How to interpret the house hacking result

Best use

Use the result as a planning number for comparing payments, rates, returns, tax reserves, or cash-flow choices before you request a quote or make a commitment.

Cross-check

Compare the answer with the contract, lender estimate, tax form, brokerage statement, payroll record, or invoice that will control the real-world outcome.

Watch for

Do not rely on a single optimistic rate, return, or fee assumption. Money pages work best when you run low, base, and high cases and keep professional advice separate from the estimate.

This page belongs to the Finance calculator library, so the answer should be read in the context of the decision you are modeling rather than as a universal rule.

Before relying on this house hacking estimate

Most calculator mistakes come from the inputs, not the arithmetic. Use this short audit before you reuse the answer in a spreadsheet, quote, application, or important conversation.

Confirm source numbers

Match balances, rates, fees, taxes, income, and payment dates against the lender quote, payroll record, tax form, statement, invoice, or contract.

Separate cash flow from total cost

A lower monthly payment can still cost more over time if fees, interest, taxes, or a longer term are hidden in the structure.

Run conservative cases

Test at least one higher-cost or lower-return case before using the output for a purchase, refinance, investment, loan, or tax decision.

Rerun this page when the rate, price, term, fee, tax rule, income, expense, or expected holding period changes.

How to Use

  1. Enter purchase price, down payment %, rate — FHA allows 3.5% down on owner-occupied properties up to 4 units.
  2. Enter full monthly PITIA (principal + interest + tax + insurance + HOA/association).
  3. Enter total units and units you'll rent out.
  4. Enter average rent per unit and vacancy assumption.

Frequently Asked Questions

Can I use FHA for a fourplex?

Yes — FHA allows 3.5% down on 1–4 unit owner-occupied properties with self-sufficiency ratios.

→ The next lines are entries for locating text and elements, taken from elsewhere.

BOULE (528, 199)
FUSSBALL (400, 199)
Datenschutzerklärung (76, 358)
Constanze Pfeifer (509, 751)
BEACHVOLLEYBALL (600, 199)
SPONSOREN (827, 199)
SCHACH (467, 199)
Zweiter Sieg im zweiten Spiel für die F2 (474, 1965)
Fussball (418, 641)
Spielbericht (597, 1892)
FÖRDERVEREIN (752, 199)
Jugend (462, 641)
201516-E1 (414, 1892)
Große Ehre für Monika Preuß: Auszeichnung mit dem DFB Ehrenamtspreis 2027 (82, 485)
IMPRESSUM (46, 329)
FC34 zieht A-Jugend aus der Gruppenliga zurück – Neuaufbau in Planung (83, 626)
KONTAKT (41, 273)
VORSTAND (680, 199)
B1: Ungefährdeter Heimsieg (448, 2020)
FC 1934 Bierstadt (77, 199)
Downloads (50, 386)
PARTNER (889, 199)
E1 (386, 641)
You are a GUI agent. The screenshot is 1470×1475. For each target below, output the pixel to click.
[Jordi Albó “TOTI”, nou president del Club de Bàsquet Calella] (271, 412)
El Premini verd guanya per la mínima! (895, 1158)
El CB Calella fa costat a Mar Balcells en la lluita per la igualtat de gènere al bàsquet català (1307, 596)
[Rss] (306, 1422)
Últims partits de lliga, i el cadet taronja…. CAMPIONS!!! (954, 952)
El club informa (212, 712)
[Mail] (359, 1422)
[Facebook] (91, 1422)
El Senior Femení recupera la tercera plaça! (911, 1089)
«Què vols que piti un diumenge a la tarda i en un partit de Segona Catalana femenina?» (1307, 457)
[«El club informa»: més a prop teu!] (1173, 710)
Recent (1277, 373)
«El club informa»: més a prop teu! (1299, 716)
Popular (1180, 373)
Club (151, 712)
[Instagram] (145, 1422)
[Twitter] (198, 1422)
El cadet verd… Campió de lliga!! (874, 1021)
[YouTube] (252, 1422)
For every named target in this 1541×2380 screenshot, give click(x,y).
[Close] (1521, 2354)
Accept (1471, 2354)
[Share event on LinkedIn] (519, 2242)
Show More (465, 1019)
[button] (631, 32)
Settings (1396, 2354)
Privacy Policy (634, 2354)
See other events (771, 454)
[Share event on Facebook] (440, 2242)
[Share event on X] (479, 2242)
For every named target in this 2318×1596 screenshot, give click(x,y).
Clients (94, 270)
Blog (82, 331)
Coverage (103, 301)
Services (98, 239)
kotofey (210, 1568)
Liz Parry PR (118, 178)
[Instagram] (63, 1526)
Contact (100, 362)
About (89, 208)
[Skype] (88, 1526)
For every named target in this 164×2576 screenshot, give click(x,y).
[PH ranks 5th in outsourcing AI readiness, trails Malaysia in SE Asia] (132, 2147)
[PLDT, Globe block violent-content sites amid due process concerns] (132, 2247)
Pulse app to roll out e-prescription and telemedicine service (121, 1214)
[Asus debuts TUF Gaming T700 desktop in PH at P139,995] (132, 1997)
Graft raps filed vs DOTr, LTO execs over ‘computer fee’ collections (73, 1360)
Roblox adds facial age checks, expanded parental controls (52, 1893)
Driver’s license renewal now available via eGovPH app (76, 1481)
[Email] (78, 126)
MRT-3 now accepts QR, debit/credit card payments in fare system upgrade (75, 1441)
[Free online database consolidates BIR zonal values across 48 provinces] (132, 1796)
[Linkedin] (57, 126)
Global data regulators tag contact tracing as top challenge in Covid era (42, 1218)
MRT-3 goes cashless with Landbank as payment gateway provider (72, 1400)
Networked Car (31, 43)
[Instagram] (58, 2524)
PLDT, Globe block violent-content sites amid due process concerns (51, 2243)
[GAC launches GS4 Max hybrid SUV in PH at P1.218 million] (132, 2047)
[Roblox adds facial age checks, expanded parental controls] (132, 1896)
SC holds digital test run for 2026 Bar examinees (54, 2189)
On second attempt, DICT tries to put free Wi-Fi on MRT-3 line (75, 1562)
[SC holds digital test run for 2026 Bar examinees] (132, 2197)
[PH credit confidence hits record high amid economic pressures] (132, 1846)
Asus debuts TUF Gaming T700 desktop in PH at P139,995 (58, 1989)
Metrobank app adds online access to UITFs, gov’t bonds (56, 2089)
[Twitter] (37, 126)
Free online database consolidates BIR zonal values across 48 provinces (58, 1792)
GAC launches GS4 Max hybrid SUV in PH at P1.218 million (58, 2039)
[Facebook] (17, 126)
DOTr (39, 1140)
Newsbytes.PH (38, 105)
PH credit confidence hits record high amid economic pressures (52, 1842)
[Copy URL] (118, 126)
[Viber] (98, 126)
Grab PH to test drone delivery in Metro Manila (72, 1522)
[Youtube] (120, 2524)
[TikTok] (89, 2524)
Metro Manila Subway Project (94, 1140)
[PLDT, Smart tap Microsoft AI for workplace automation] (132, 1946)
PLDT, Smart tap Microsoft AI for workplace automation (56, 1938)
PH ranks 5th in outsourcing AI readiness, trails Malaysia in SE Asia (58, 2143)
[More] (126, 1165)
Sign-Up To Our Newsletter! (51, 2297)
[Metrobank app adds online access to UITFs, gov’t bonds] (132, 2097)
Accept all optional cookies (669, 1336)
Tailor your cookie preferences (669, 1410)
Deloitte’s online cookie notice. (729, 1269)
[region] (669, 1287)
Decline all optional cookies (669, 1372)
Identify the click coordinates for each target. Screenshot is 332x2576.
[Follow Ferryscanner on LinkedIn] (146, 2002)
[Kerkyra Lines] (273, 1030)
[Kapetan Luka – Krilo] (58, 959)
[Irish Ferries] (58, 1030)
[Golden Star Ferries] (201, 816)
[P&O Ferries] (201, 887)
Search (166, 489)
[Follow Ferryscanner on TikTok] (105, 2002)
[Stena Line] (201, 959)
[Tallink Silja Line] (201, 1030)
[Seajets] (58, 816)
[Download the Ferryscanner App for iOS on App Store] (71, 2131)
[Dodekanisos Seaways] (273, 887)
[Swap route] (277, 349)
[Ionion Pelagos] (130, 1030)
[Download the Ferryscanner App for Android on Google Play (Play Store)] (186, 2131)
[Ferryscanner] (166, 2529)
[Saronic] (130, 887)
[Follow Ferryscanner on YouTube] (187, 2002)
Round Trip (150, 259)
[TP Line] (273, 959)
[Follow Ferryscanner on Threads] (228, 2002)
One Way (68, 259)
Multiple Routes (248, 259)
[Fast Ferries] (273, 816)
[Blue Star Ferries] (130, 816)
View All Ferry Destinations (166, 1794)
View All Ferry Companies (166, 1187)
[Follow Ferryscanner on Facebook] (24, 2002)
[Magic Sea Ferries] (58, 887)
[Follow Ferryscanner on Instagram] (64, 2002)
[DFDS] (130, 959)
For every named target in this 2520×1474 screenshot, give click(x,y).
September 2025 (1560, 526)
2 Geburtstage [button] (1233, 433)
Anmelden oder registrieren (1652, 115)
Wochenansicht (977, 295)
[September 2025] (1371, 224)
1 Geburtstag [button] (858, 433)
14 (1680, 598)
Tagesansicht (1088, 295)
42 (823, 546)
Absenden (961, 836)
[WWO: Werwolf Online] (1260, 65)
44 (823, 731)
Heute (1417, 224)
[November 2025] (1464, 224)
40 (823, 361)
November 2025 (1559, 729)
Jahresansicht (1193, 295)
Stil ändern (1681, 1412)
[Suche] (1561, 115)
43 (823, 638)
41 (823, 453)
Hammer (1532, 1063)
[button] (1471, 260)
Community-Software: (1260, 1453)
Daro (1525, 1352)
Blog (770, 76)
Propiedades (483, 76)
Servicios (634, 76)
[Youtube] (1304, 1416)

VA allows 0% down. Conventional allows 5-15% down depending on units. All require you live in one unit for at least one year.

Can I count tenant rent toward qualifying?

Yes, on 2–4 unit properties. FHA and conventional allow 75% of market rent on vacant units and 75% of lease-documented rent on occupied units to count toward your debt-to-income ratio. This significantly expands buying power.

What about a rent-by-room single family?

Works too — same math, different structure. Single-family owner-occupied plus renting rooms has fewer regulatory hoops than multi-unit but typically fewer rooms to rent (1–3 vs 3 in a fourplex).

When can I move out?

FHA requires 12 months owner occupancy. After that, you can move out, refinance to non-owner-occupied (if needed), and keep the property as a rental. Repeat the process on a new property — rinse and repeat for portfolio building.